Here is a great op-ed from, of all places, the LA Times on Clinton's temper tantrum on Fox News last Sunday. This piece is so good, I'm going to post it in its entirety.
Clinton Doth Protest Too Much
The ex-president's tirade on Fox News reveals a politician insisting on a legacy he doesn't deserve.By Andrew Klavan
Novelist ANDREW KLAVAN's latest book is "Damnation Street." He can be reached at andrewklavan.com.
September 26, 2006
THERE'S NO LIMIT to what a man can do," President Reagan used to say, " … if he doesn't care who gets the credit."
Former President Clinton's motto seems to be a little different: "There's no limit to how much credit a man can get, if he doesn't care what he's actually done."
Reagan came to office after the Jimmy Carter catastrophe. He pulled the American economy out of a graveyard spin, restored the country's military and its confidence and helped bring one of the most oppressive empires on Earth to the brink of collapse. But in those days, my children, there was no Internet, no Fox News, no Rush Limbaugh — the media was almost all Colmes and precious little Hannity — and if you got your news from the New York Times, say, or CBS, you would've thought the country was being run by a miserly, warmongering idiot instead of the greatest president of the century's second half.
And yet even after his two terms were over, when left-wing news sources sourly continued to portray his administration solely in terms of its faults, as nothing but a big deficit and the Iran-Contra scandal, I cannot remember Reagan ever "defending his legacy" with anything more than a quip and a smile.
Compare and contrast Clinton. Questioned mildly on his anti-terrorism record by Fox's Chris Wallace on Sunday, President Me went absolutely medieval on the newsman, leaning forward threateningly, rapping his fingers against Wallace's notes and proceeding to, well, lie — and in a very angry voice too!
"And you got that little smirk on your face and you think you're so clever," Clinton told Wallace, sounding for all the world like a 6-year-old girl scolding her playground rival. He then proceeded to try to rewrite his coulda-woulda-shoulda presidency by claiming to have had a much more focused and hard-lined approach to terrorism than any reading of his administration can support. Even Clinton counter-terrorism chief Richard Clarke's book — which Clinton cited repeatedly during his tantrum — shows the president as too weak to order Osama bin Laden's death. Other accounts are much less favorable.
But let the political observers fight that one out.

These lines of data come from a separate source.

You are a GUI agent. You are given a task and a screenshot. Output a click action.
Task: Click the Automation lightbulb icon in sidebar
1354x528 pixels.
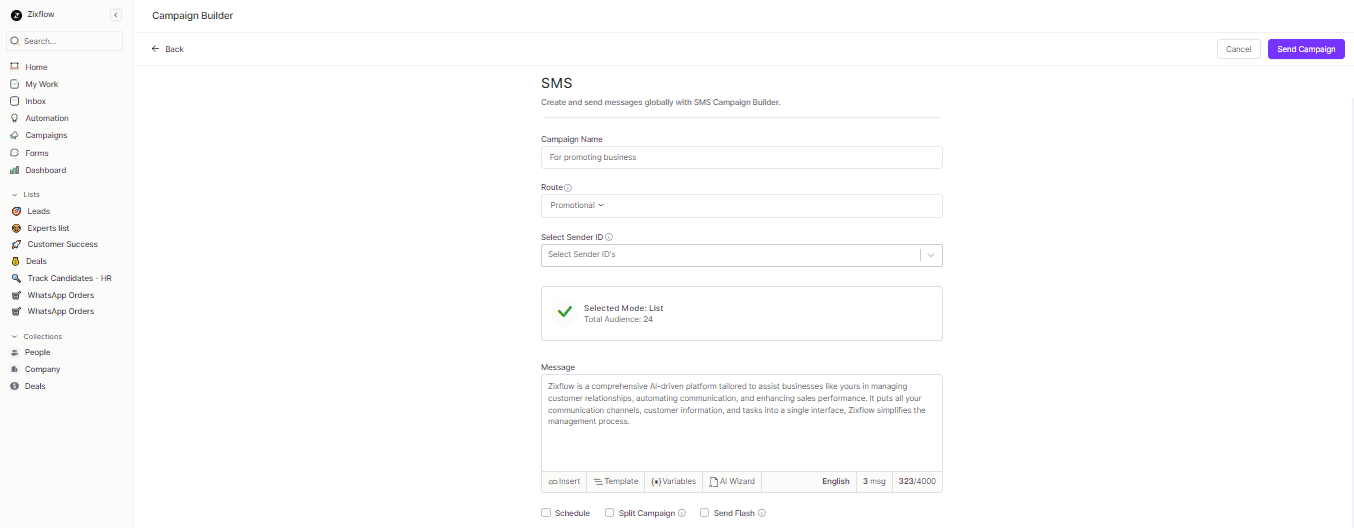tap(15, 118)
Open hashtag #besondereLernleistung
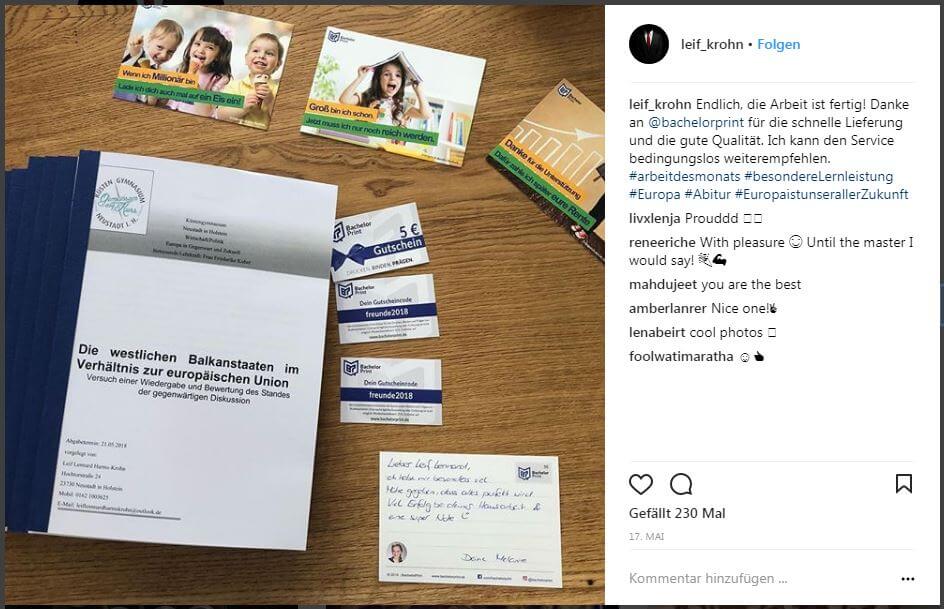944x609 pixels. click(818, 176)
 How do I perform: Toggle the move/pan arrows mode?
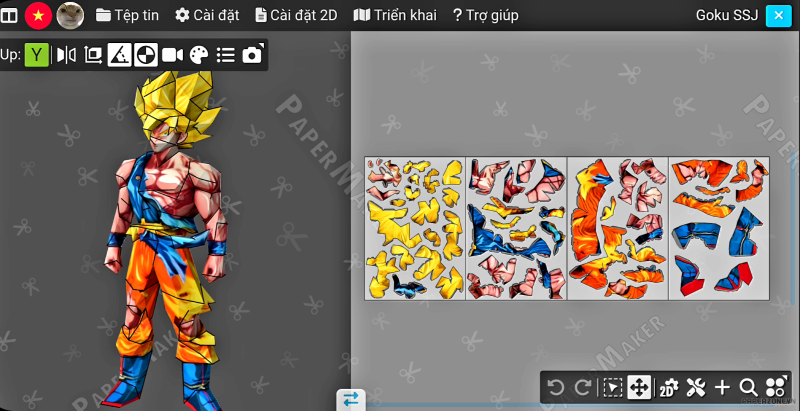tap(639, 387)
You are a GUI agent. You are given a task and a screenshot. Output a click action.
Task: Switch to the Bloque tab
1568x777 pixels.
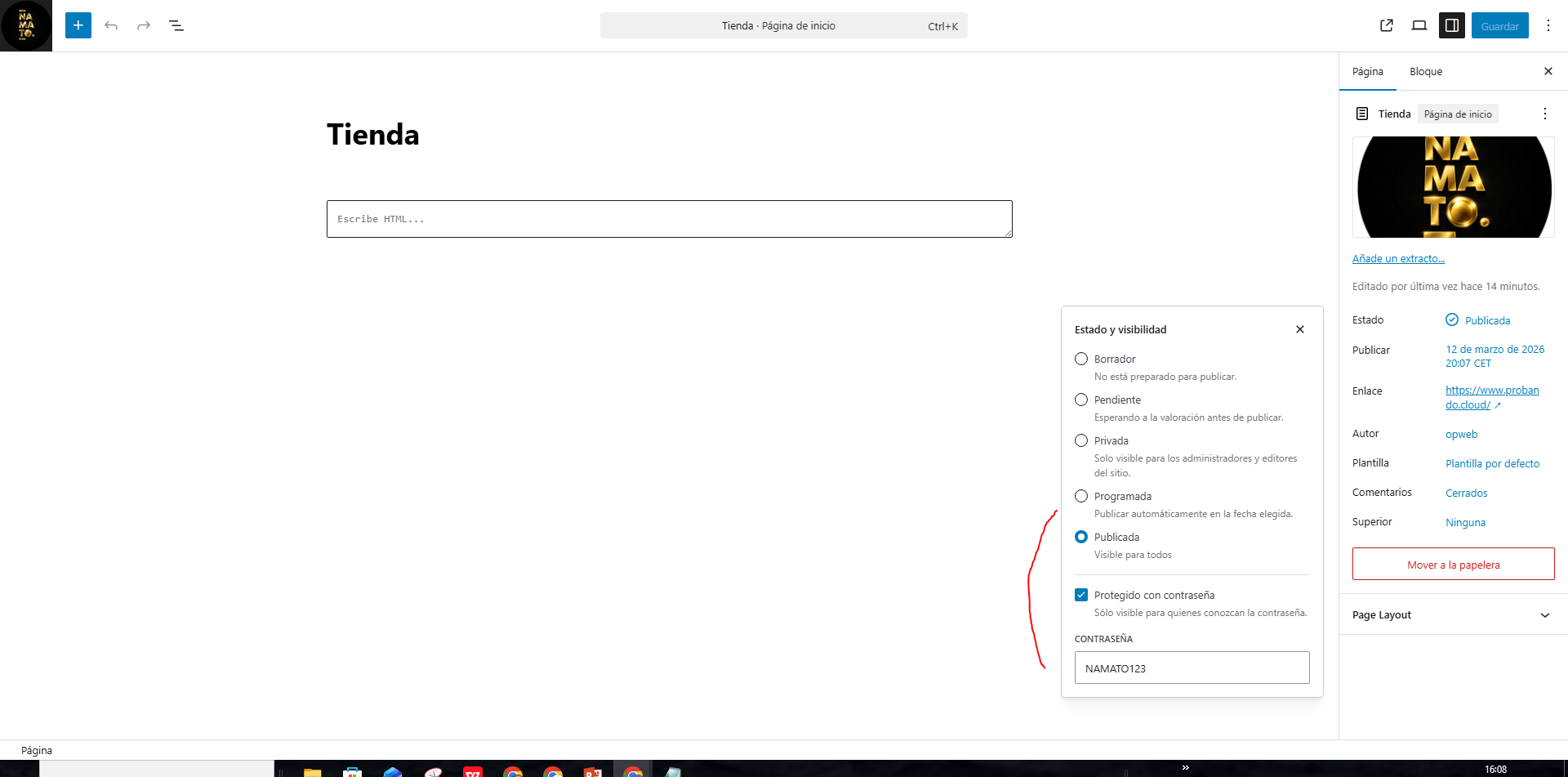coord(1426,72)
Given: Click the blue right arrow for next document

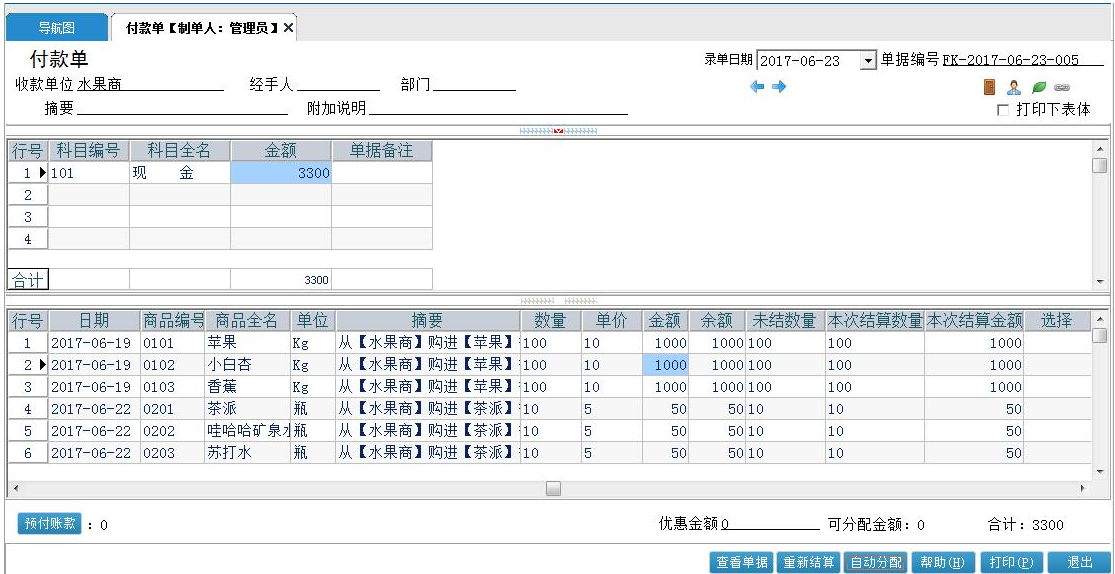Looking at the screenshot, I should tap(779, 87).
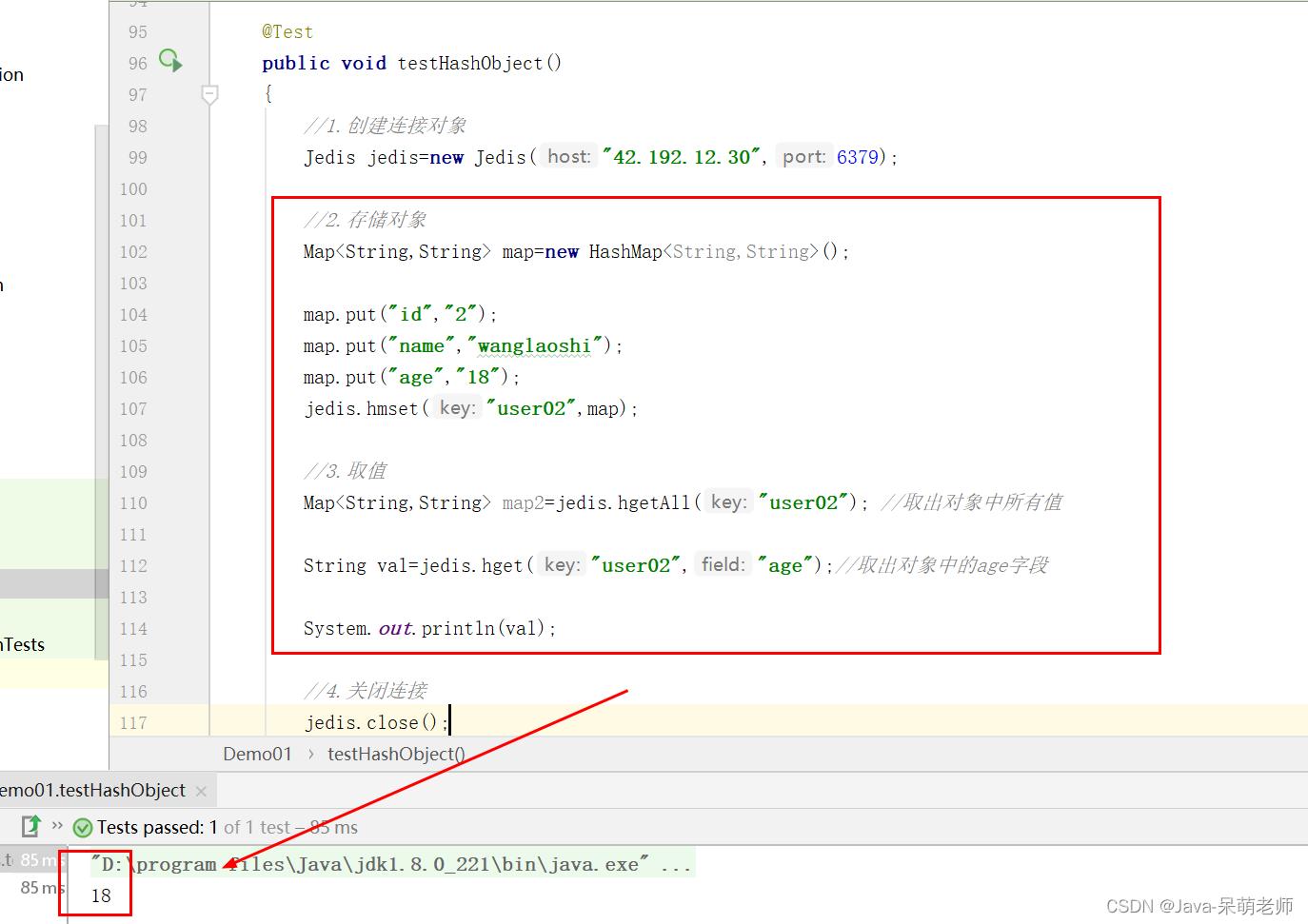
Task: Click the port parameter hint label
Action: [803, 157]
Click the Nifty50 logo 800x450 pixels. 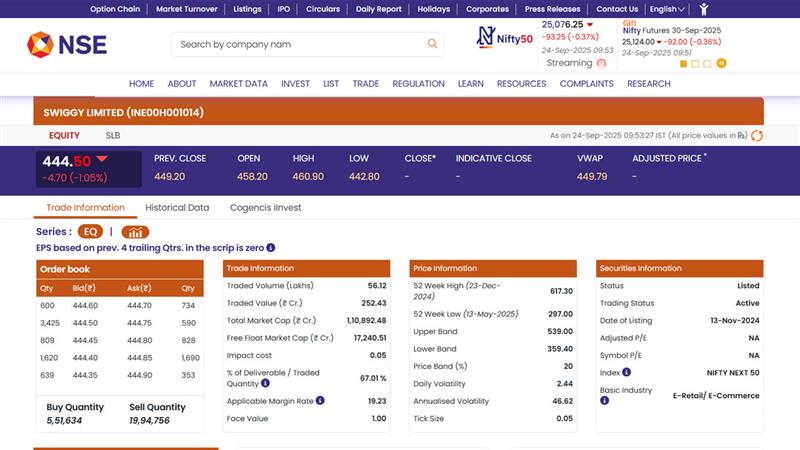[504, 39]
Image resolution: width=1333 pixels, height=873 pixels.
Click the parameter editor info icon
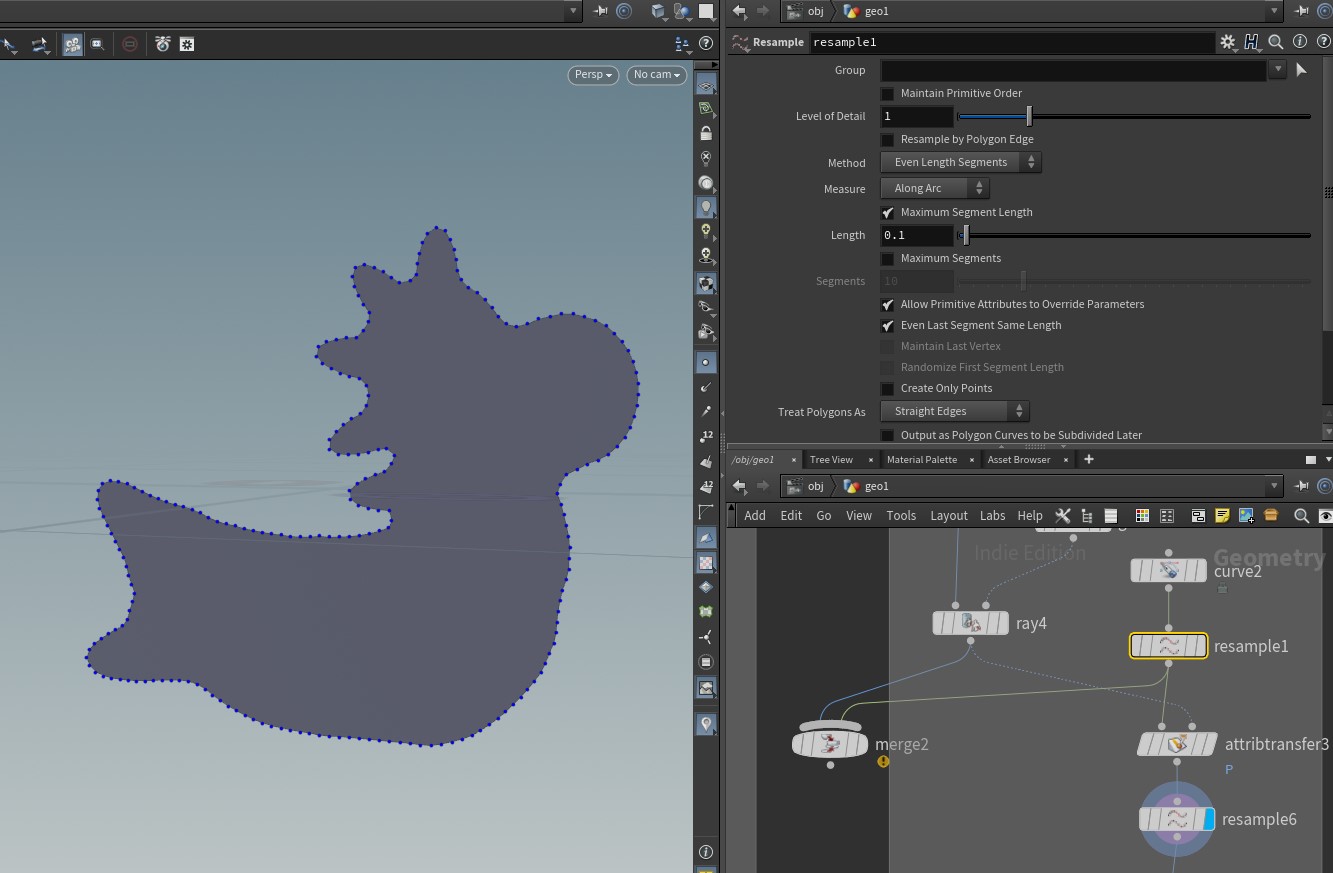(x=1300, y=42)
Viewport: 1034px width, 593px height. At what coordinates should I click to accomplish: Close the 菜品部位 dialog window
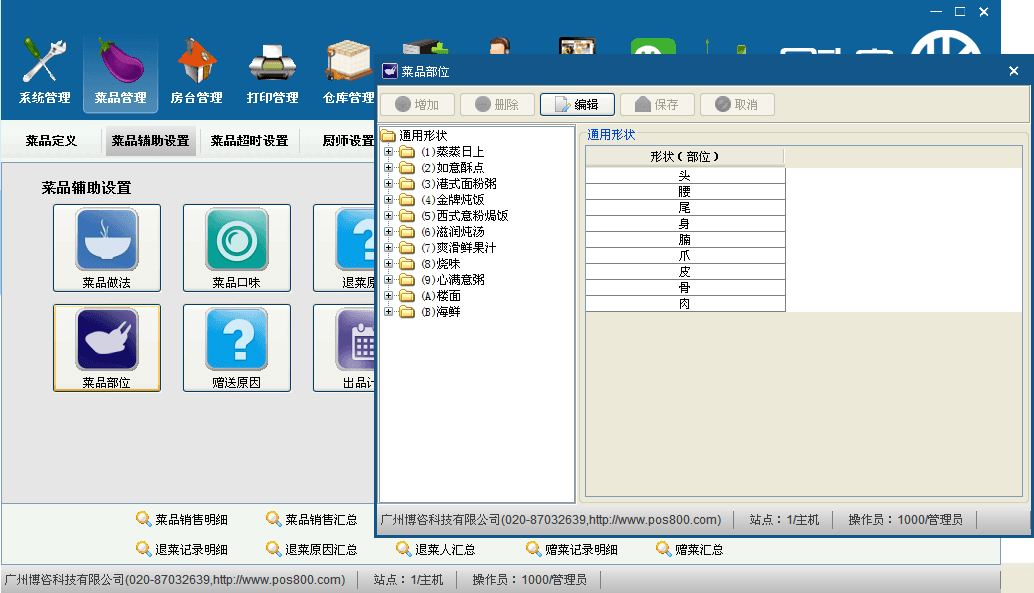1013,71
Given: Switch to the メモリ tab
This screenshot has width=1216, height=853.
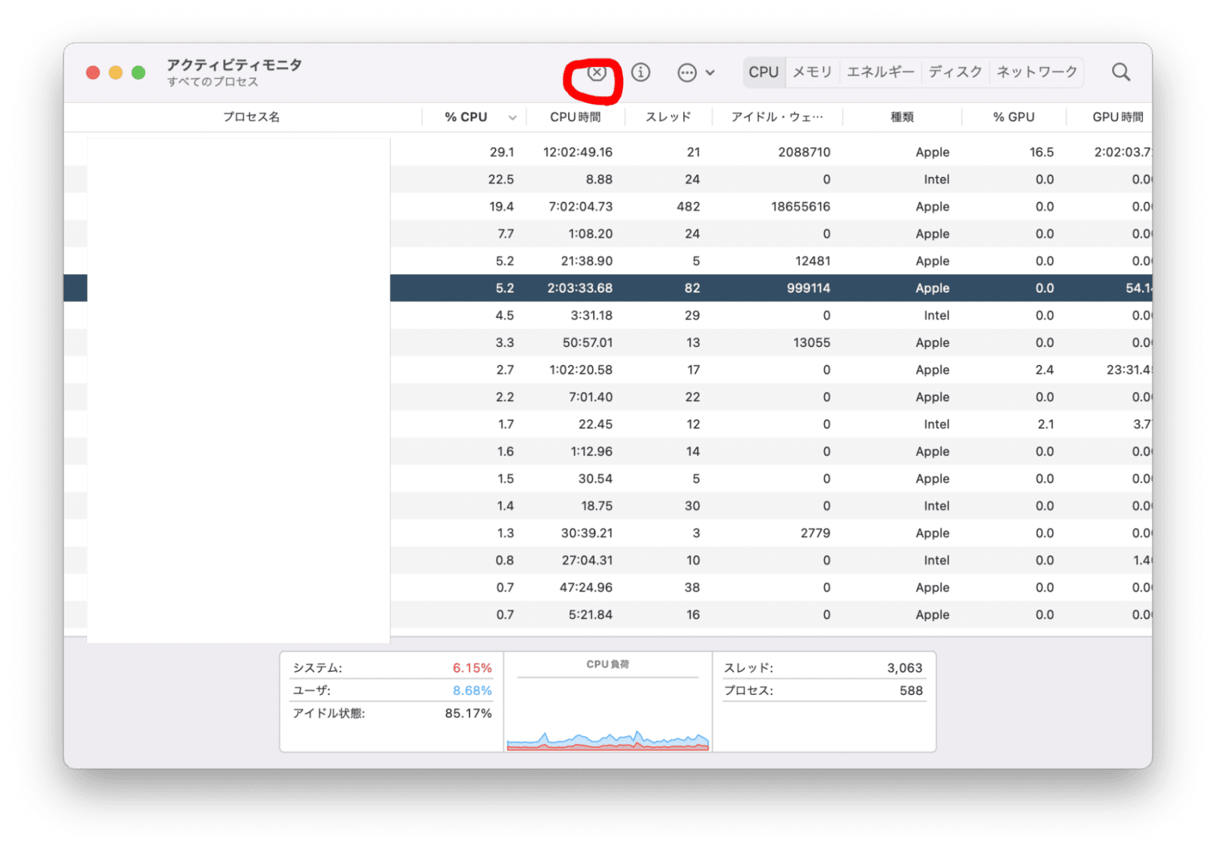Looking at the screenshot, I should tap(812, 72).
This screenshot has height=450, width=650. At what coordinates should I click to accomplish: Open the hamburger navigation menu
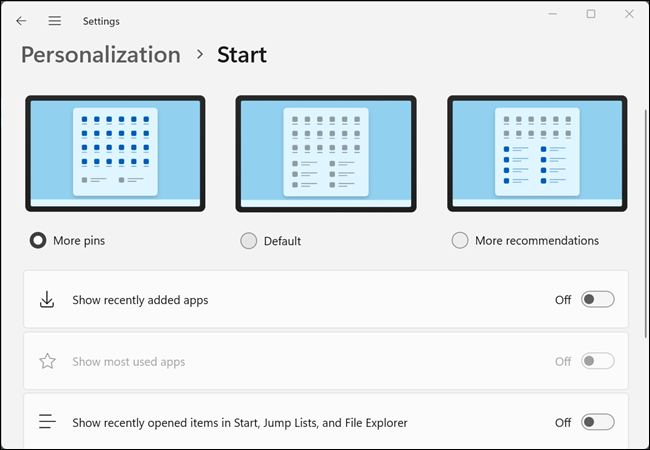(55, 20)
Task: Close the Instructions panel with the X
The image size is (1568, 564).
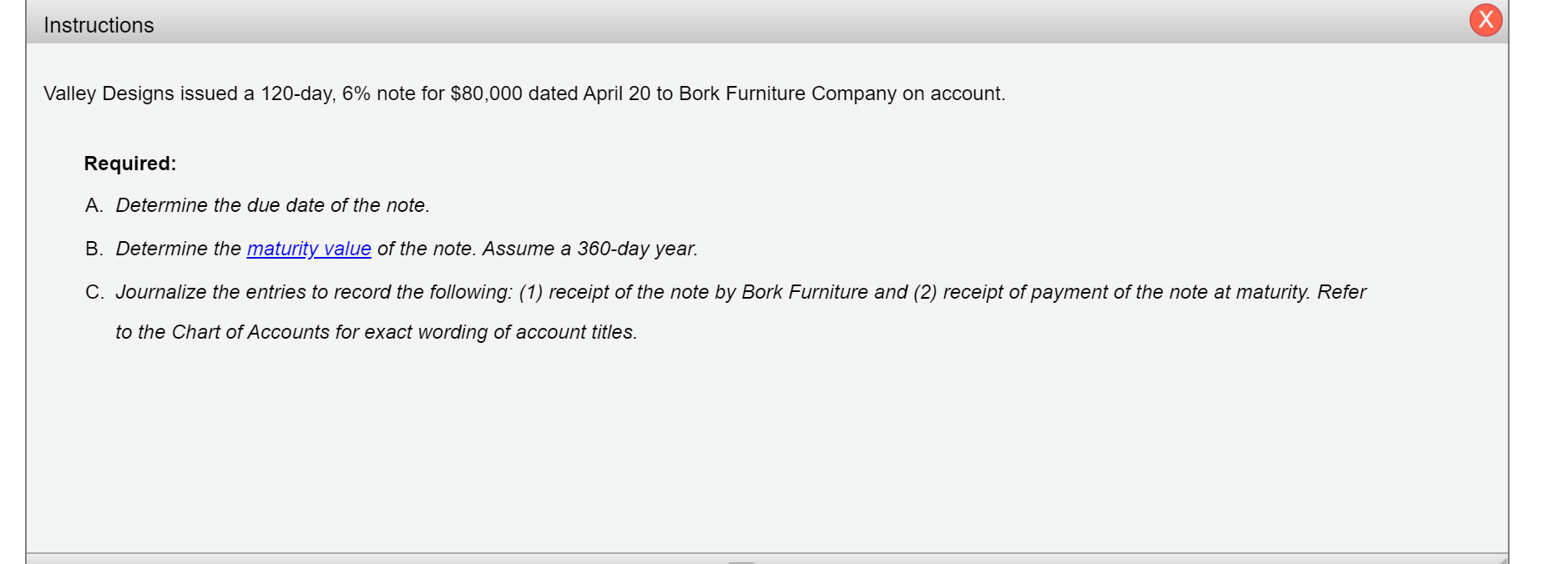Action: tap(1486, 19)
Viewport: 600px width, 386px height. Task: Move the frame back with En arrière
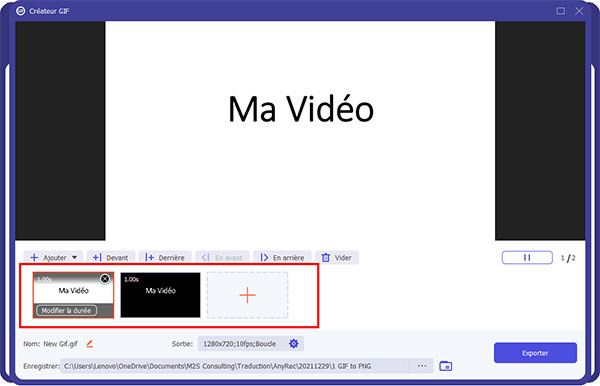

My beat is human psychology and the nature of reality and fiction. It's in those realms that at least one key difference between Reagan and Clinton can be found — a difference that sits at the heart of our current divisions.
Reagan was a man who believed in truth. Not your truth or my truth but "the truth," the one that is out there whether you happen to believe in it or not.
"I never thought of myself as a great man," he said, "just a man committed to great ideas." Those ideas — our founders' ideas — were great because they recognized a central truth: the good of individual liberty. And they guaranteed human beings those rights endowed in them by the "big truth" — their creator.
Clinton, on the other hand, is a narcissist who finds it difficult to grasp in any real sense that there is a place where his "inner man" ends and the rest of the world begins. Clinton's stock phrase, "I feel your pain," is really the insistence of a man who does not truly feel anyone else's pain, does not truly understand that there are other inner realities as urgent as his own.
Take Clinton's misuse of women. One way to understand it is as a symptom of his inability to come to terms with anything that would not conform to his own desire, imagination and grandiose sense of himself.
To put it in his own terms, Clinton has never understood what the meaning of "is" is, the fact that some things happened and others didn't, that some things are true and others simply are not. He believes that his legacy will be created in the spin cycle of history rather than in the fitful but persistent human search for history's truth.
Of course he panics and rages like a child when the spin goes the wrong way, when he is given his portion of the blame for encouraging Bin Laden through his military retreat from Somalia or for allowing the terrorist to escape by refusing to put a kill order on him.
He thinks reality itself is being wrestled away from him, that he can wrestle it back and mold it into the shape he wants it to have.
But he's wrong. That's just "is" being is. That's just "truth" bearing away the victory.